I do not accept that a certain level of C difficile infection is the inevitable consequence of hospital care, but studies such as Kong’s emphasize that the road to zero C difficile is going to be a long one until we fully turn our attention to matters beyond antibiotic restriction and infection control measures for symptomatic patients with CDI.


  1. O’Hagan JJ, McDonald LC. The challenges of tracking Clostridium difficile to its source in hospitalized patients [published online May 28, 2018]. Clin Infect Dis. doi: 10.1093/cid/ciy461
  2. Kong LY, Eyre DW, Corbeil J, et al. Clostridium difficile: investigating transmission patterns between infected and colonized patients using whole genome sequencing [published online May 28, 2018]. Clin Infect Dis. doi: 10.1093/cid/ciy457
  3. Murray SG, Yim JWL, Croci R, et al. Using spatial and temporal mapping to identify nosocomial disease transmission of Clostridium difficile. JAMA Intern Med. 2017;177(12):1863-1865. 

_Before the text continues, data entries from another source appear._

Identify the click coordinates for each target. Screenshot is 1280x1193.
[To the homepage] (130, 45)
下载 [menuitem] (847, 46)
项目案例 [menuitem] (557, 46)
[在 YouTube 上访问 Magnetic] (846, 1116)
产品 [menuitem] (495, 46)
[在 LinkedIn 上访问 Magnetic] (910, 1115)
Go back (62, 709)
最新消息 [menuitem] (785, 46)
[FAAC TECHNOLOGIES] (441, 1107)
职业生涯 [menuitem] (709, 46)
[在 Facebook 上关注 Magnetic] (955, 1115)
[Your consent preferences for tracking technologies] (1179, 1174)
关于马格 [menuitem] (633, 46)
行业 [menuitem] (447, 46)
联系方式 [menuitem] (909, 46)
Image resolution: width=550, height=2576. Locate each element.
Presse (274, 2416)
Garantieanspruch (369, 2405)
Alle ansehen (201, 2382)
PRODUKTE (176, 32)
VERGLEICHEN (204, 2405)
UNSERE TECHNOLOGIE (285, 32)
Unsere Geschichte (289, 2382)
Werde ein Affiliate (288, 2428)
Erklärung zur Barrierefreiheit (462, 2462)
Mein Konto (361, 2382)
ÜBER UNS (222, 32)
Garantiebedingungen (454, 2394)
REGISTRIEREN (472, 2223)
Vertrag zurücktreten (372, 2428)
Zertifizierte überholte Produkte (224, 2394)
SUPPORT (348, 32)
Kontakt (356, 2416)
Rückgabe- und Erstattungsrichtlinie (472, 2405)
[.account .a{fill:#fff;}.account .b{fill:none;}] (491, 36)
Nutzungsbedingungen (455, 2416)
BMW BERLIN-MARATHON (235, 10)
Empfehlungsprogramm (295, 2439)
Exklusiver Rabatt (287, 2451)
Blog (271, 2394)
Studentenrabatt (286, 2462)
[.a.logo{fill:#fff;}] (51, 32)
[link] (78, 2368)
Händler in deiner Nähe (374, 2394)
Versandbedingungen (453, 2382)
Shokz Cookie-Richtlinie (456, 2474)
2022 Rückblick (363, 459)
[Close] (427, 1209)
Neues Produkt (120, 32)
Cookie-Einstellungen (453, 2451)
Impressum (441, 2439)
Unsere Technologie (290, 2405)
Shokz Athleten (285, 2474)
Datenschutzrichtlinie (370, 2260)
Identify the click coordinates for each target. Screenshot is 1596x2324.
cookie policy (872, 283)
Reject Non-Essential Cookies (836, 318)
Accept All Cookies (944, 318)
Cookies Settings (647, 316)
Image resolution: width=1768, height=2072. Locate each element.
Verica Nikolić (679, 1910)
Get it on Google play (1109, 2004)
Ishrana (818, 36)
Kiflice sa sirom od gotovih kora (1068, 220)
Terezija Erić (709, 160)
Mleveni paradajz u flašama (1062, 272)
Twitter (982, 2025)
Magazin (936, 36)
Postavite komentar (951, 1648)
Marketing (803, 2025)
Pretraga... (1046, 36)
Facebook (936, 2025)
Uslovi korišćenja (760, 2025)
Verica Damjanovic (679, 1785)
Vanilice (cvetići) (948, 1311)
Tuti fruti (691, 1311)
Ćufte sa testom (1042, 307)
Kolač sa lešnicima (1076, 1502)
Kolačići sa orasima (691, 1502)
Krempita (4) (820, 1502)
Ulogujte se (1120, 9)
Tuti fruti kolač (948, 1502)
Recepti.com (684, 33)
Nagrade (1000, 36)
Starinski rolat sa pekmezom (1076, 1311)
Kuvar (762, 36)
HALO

  4. Eyre DW, Griffiths D, Vaughan A, et al. Asymptomatic Clostridium difficile colonisation and onward transmission. PLoS One. 2013;8(11):e78445.
  5. Curry SR, Muto CA, Schlackman JL, et al. Use of multilocus variable number of tandem repeats analysis genotyping to determine the role of asymptomatic carriers in Clostridium difficile transmission. Clin Infect Dis. 2013;57(8):1094-1102.
  6. Longtin Y, Paquet-Bolduc B, Gilca R, et al. Effect of detecting and isolating Clostridium difficile carriers at hospital admission on the incidence of C difficile Infections: A quasi-experimental controlled study. JAMA Intern Med. 2016;176(6):796-804.